轩辕互动Exoweb笔试题（一）

1        定义一个数组中，若某个值出现的次数在一半以上，则为执行者。如下数组： A[8]={1，2，2，4，2，4，2，2} 由于2出现上午次数5次大于5/8>0.5， 所以2为数组A[8]的执行者。

解法一：

/****************************************************************

* Function: Find the number who appears over half of the total times in an array

*

* @Author: Zheng Haishu    Date: 2009-12-31

****************************************************************/

#include<iostream>

using namespace std;

 

void Administer(int find[], int length)

{

      int i,j;

      int found = 0;  // 0 indicates not found the administer

                            // 1 indicates found the administer

      int num = 0;

      for(i=0; i<length&&!found; i++)

      {

           num = find[i];

           int count = 0;

           for(j=0; j<length; j++)

           {

                 if(num == find[j])

                      count++;

           }

          

           if(count>length/2)

           {

                 cout<<num<<" is an administer"<<endl;

                 found = 1; // if found administer, break the loop

           }

      }

}

 

int main(void)

{

      int array[] = {1,2,2,4,2,4,2,2};

    Administer(array, 8);

      return 0;

}

运行结果：

2 is an administer

 

 

 

解法二：

/****************************************************************

* Function: Find the number who appears over half of the total times in an array

*

* @Author: Zheng Haishu    Date: 2009-12-31

****************************************************************/

#include<iostream>

using namespace std;

 

int Administer(int find[], int length)

{

      int number;

      int nTimes=0;

      int i;

      for(i = 0; i < length; i++)

      {

           if(nTimes == 0)

           {

                 number = find[i];

                 nTimes = 1;

           }

           else

           {

                 if(number == find[i])

                      nTimes++;

                 else

                      nTimes--;

           }

      }

      return number;

}

 

int main(void)

{

      int array[] = {1,2,2,4,2,4,2,2};

    int administer = Administer(array, 8);

      cout<<administer<<" is an administer."<<endl;

      return 0;

}

 

运行结果：

2 is an administer

 

 

2        平衡点：比如int[] numbers = {1,3,5,7,8,25,4,20}; 25前面的总和为24，25后面的总和也是24，25这个点就是平衡点；假如一个数组中的元素，其前面的部分等于后面的部分，那么这个点的位序就是平衡点。

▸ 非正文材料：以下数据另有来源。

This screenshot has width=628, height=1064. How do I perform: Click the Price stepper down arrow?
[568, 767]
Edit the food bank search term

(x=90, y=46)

要求：返回任何一个平衡点

 

解：

#include<iostream>

using namespace std;

 

void Equilibrium(int find[], int length)

{

      int i,j,k;

      int lSum; // sum of left side

      int rSum; // sum of right side

      for(i=0; i<length; i++)

      {

           lSum=0;

           rSum=0;

           for(j=0;j<i;j++)

           {

                 lSum += find[j];

           }

           for(k=i+1; k<length; k++)

           {

                 rSum += find[k];

           }

           if(lSum == rSum)

           {

                 cout<<find[i]<<" is an equilibrium point"<<endl;    

           }

      }

}

 

int main(void)

{

      int array[]={1,3,5,7,8,25,4,20};

      Equilibrium(array, 8);

      return 0;

}

运行结果：

 

25 is an equilibrium point

 

 

3        实现一个去除整型数组中绝对值相同的数字.最后返回一个长度

#include<iostream>

using namespace std;

 

void NewLength(int find[], int length)

{

      int i,j;

      for(i=0; i<length; i++)

      {

           if(find[i] == 0)

                 continue;

           for(j=i+1; j<length; j++)

           {

                 if(find[j] == find[i] || find[j] == (-find[i]))

                 {

                      find[i] = 0;

                      find[j] = 0;

                      break;

                 }

           }

      }

      int newLength = 0;

      for(i=0; i<length; i++)

      {

           if(find[i] != 0)

           {

                 cout<<find[i]<<" ";

                 newLength++;

           }

      }

      cout<<endl;

      cout<<"Length of new array is "<<newLength<<endl;

 

}

 

int main(void)

{

      int array[] = {1,2,2,3,-4,4,5,6,7,-6};

    NewLength(array, 10);

      return 0;

}

 

运行结果：

1 3 5 7

Length of new array is 4

 

 

4   找排序后的值，在原数组中的下标

#include<iostream>

using namespace std;

#define length 8

 

void SortAndFind(int find[])

{

      int i,j,temp;

      int originArray[length];

      for(i=0; i<length; i++)

      {

           originArray[i] = find[i];

      }

 

    for(j=1; j<=length-1; j++)

      {

           for(i=0;i<=length-1-j;i++)

           {

                 if(find[i] > find[i+1])

                 {

                      temp = find[i];

                      find[i] = find[i+1];

                      find[i+1] = temp;

                 }

           }

      }

 

      int number;

      cout<<"Input a number: ";

      cin>>number;

      for(i=0; i<length; i++)

      {

           if(number == originArray[i])

           {

                 cout<<"The index of "<<number<<" is "<<i<<endl;

           }

      }

 

}

 

int main(void)

{

      int array[] = {4,3,2,8,1,5,7,6};

    SortAndFind(array);

      return 0;

}

运行结果：

Input a number: 4

The index of 4 is 0